:: EXERCISE REQUIREMENTS ::
**A)** Name every organization that the article on the Surgeon General nomination says Murthy founded or helped found.
**B)** Repeat word for word the passage of the article on the Surgeon General nomination from "President Obama has" up to and including "her four-year term.".

:: SUPPLIED TEXT ::
+ + + + +
President Obama has nominated a new Surgeon General of the United States, Dr. Vivek Hallegere Murthy, who co-founded and is president of Doctors for America. The group of 16,000 physicians and medical students advocate for the Affordable Care Act and other legislation aimed at improving health. It was originally known as Doctors for Obama when it was founded in 2008.
The White House announced the nomination of Murthy on November 14. He has been an attending physician and instructor at Brigham and Women’s Hospital at Harvard Medical School since 2006. Murthy would succeed the acting Surgeon General, Rear Admiral Boris Lushniak, who took over in July after Dr. Regina Benjamin completed her four-year term.
The Surgeon General, who must be confirmed by the U.S. Senate, is the chief public health officer in the United States, and head of the U.S. Public Health Service Commissioned Corps, a group of 6,500 health professionals who are on 24-hour call in case of public health emergencies. The position can also serve as a bully pulpit for Surgeon Generals who wish to promote more healthy work and lifestyle habits among Americans, including bringing attention to the lack of oral health care in America, which has been done by a past Surgeon General.
Murthy also helped to found two technology companies related to medicine: Trial Networks, a cloud-based platform for pharmaceutical and biotechnology trials; and Epernicus, a networking site for research scientists, Reuters reports. In 2011, he was appointed to the Advisory Group on Prevention, Health Promotion, and Integrative and Public Health, an advisory prevention group created under the ACA.
Murthy received his undergraduate degree from Harvard University, an MBA from Yale School of Management and his medical degree from Yale School of Medicine.
+ + + + +
:: DATA EXTRACT ::
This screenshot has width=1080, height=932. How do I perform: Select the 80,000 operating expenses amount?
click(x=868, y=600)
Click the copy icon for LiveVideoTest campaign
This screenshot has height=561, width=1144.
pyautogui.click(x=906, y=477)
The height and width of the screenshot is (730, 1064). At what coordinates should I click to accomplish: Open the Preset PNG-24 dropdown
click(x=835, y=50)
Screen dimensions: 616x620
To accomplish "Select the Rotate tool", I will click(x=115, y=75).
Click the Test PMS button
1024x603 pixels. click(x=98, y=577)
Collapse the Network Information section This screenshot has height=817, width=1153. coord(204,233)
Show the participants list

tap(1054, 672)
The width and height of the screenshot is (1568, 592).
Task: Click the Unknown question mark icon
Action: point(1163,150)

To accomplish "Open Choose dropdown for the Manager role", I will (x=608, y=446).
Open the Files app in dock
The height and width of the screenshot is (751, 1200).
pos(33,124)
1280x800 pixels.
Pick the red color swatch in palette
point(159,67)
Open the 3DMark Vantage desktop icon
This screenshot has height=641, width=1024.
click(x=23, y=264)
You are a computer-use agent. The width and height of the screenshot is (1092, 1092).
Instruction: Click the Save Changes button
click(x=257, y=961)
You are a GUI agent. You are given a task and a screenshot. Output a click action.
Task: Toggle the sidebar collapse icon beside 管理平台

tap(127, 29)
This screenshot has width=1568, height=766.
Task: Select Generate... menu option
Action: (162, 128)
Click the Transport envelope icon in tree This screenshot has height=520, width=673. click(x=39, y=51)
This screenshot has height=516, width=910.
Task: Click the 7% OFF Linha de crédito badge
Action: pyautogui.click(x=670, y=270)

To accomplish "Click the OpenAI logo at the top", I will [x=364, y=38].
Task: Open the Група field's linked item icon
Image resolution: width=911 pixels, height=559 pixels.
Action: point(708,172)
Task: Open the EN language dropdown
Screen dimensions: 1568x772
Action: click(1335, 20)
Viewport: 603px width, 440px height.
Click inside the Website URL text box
+ + + + +
:: RESULTS FOR EACH TASK ::
**A)**
- Doctors for America
- Trial Networks
- Epernicus

**B)**
President Obama has nominated a new Surgeon General of the United States, Dr. Vivek Hallegere Murthy, who co-founded and is president of Doctors for America. The group of 16,000 physicians and medical students advocate for the Affordable Care Act and other legislation aimed at improving health. It was originally known as Doctors for Obama when it was founded in 2008.
The White House announced the nomination of Murthy on November 14. He has been an attending physician and instructor at Brigham and Women’s Hospital at Harvard Medical School since 2006. Murthy would succeed the acting Surgeon General, Rear Admiral Boris Lushniak, who took over in July after Dr. Regina Benjamin completed her four-year term.